I recently saw an example analogous to the following. What is the fully qualified name of val() below?
#include <iostream>
namespace foo {
class A {
int x;
public:
A(int x = 0) : x(x) { }
friend int val(const A &a) { return a.x; }
};
}
int main() {
foo::A a(42);
// val() found using ADL:
std::cout << val(a) << std::endl;
// foo::val(a); // error: 'val' is not a member of 'foo'
// foo::A::val(a); // error: 'val' is not a member of 'foo::A'
return 0;
}
Is argument-dependent lookup the only way val() can be found?
Admittedly, this does not stem from a practical problem. I am simply looking to gain a better understanding.
Is argument-dependent lookup the only way val() can be found?

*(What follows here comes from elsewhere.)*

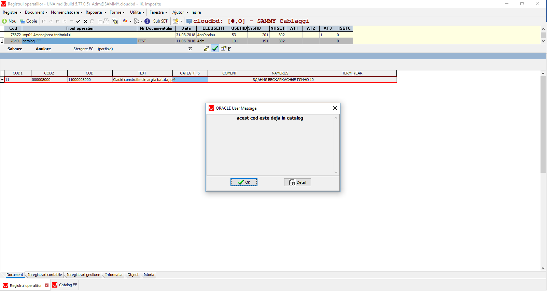Click the black X delete toolbar icon
This screenshot has height=291, width=547.
pos(85,21)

Yes, it is the only way. To quote the holy standard at [namespace.memdef]/3:
If a friend declaration in a non-local class first declares a class,
function, class template or function template the friend is a member
of the innermost enclosing namespace. The friend declaration does not
by itself make the name visible to unqualified lookup or qualified lookup.

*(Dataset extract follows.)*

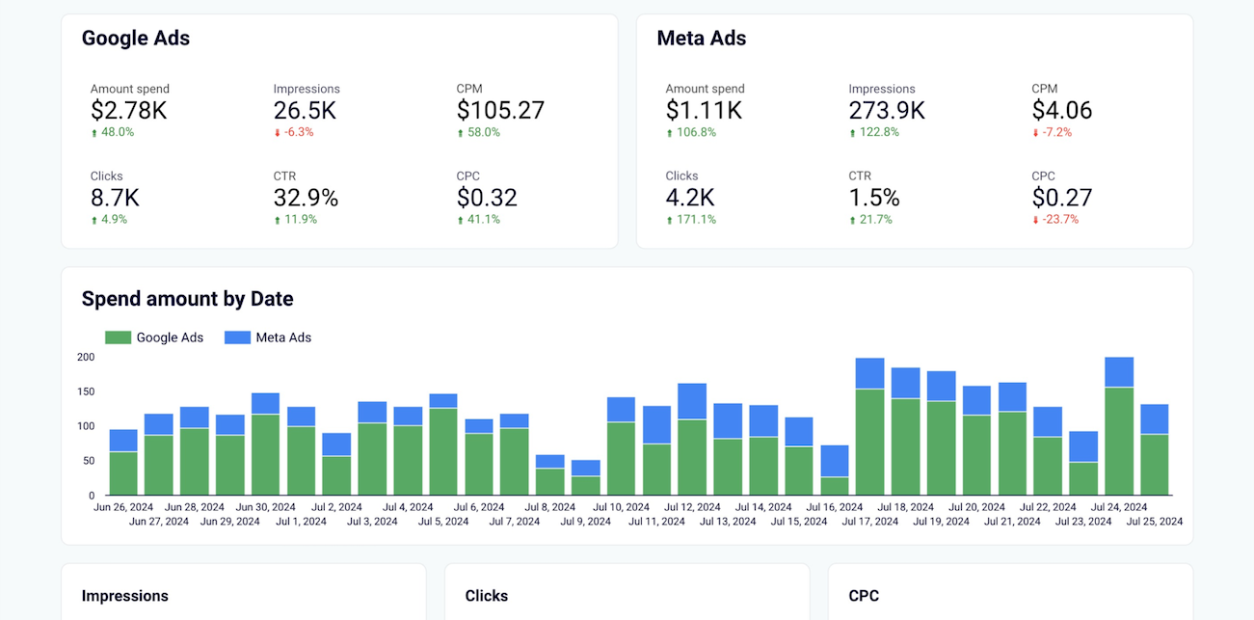Click the red down arrow under Google Ads Impressions
1254x620 pixels.
pyautogui.click(x=278, y=133)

So while val is a member of foo, it's not visible to lookup from the friend declaration alone. An out of class definition (which is also a declaration) is required to make it visible. For an inline definition (and no out-of-class declaration) it means ADL is the only way to call the function.
As an added bonus, C++ did once have a concept of "friend name injection". That however has been removed, and the rules for ADL adjusted as a replacement. A more detailed overview can be found in WG21 paper N0777 (pdf).
C++ Standard [7.3.1.2/3 (of ISO/IEC 14882:2011)]:
Every name first declared in a namespace is a member of that
namespace. If a friend declaration in a non-local class first declares
a class or function the friend class or function is a member of the
innermost enclosing namespace. The name of the friend is not found by
unqualified lookup (3.4.1) or by qualified lookup (3.4.3) until a
matching declaration is provided in that namespace scope (either
before or after the class definition granting friendship). If a friend
function is called, its name may be found by the name lookup that
considers functions from namespaces and classes associated with the
types of the function arguments (3.4.2). If the name in a friend
declaration is neither qualified nor a template-id and the declaration
is a function or an elaborated-type-specifier, the lookup to determine
whether the entity has been previously declared shall not consider any
scopes outside the innermost enclosing namespace.
Consider the following clause in [namespace.memdef]/3:
If the name in a friend declaration is neither
qualified nor a template-id and the declaration is a function or an elaborated-type-specifier, the lookup to determine whether the entity has been previously declared shall not consider any scopes outside the innermost
enclosing namespace.
Is there a reason for the exception for template-id along with the qualified name? For that matter, is there a reason for the lookup of an unqualified name that isn't a template-id to be restricted to the innermost enclosing namespace? Is there a specific problem or use-case that this clause solves?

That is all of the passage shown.